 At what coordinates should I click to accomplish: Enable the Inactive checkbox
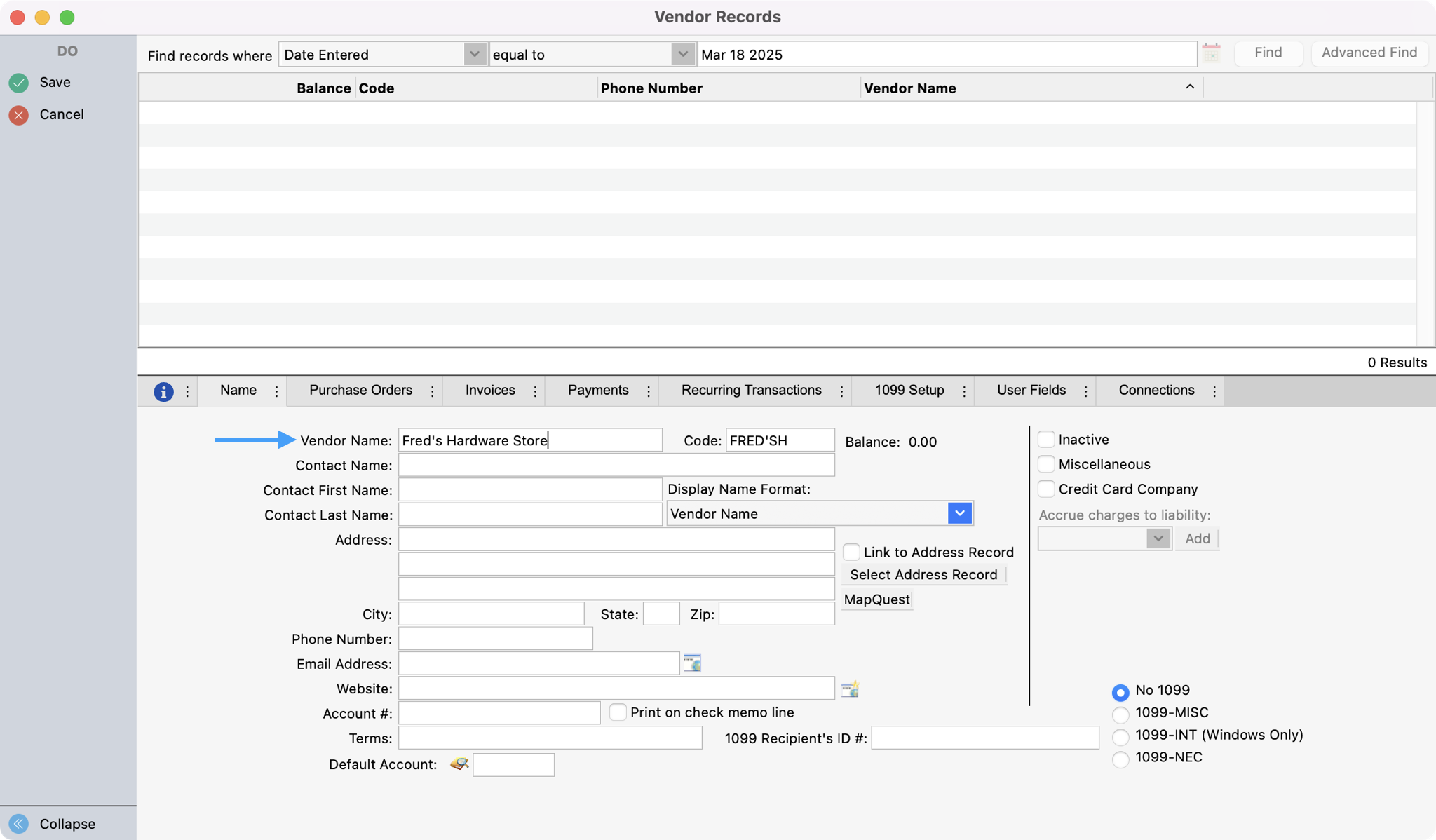pyautogui.click(x=1046, y=440)
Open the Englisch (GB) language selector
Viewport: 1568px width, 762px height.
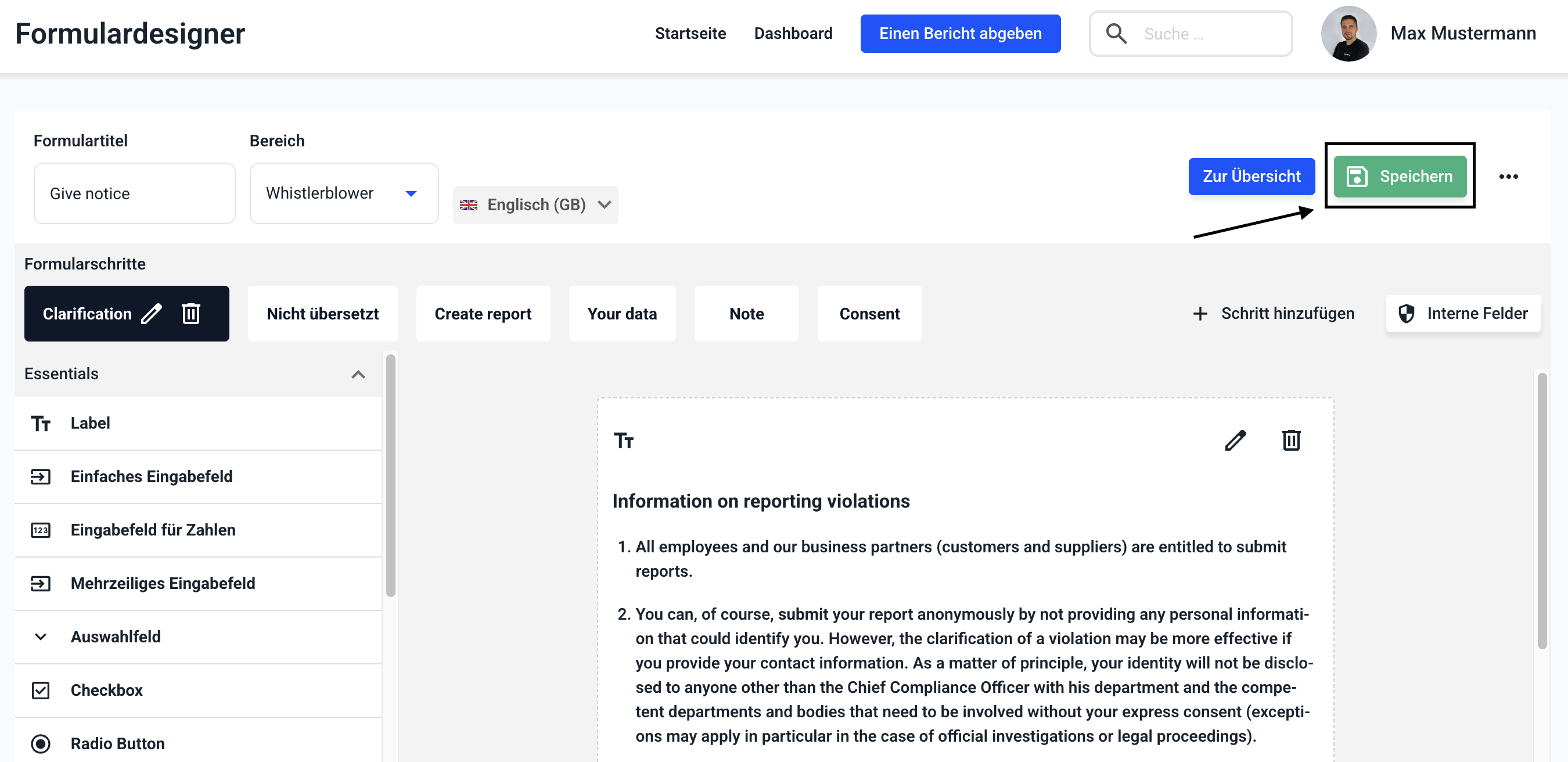click(535, 205)
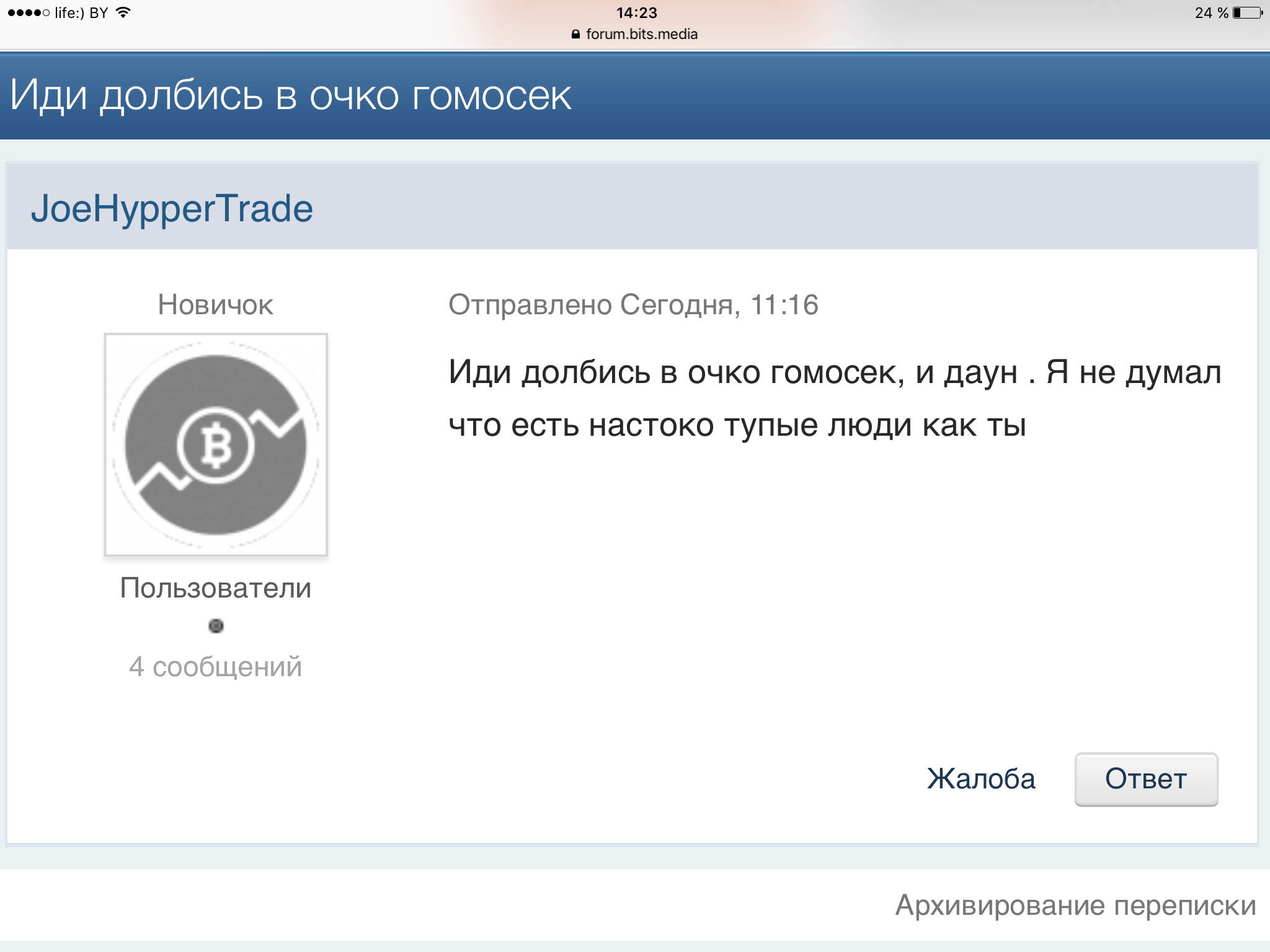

____

◆ **WORK ORDER**: Please retype the records above exactly, but leave out any pictures.

◆ **ANSWER TO THE EXERCISE**:
 At what coordinates should I click to accomplish: Enable the Inactive checkbox
pyautogui.click(x=1046, y=440)
Open the Englisch (GB) language selector
Viewport: 1568px width, 762px height.
click(535, 205)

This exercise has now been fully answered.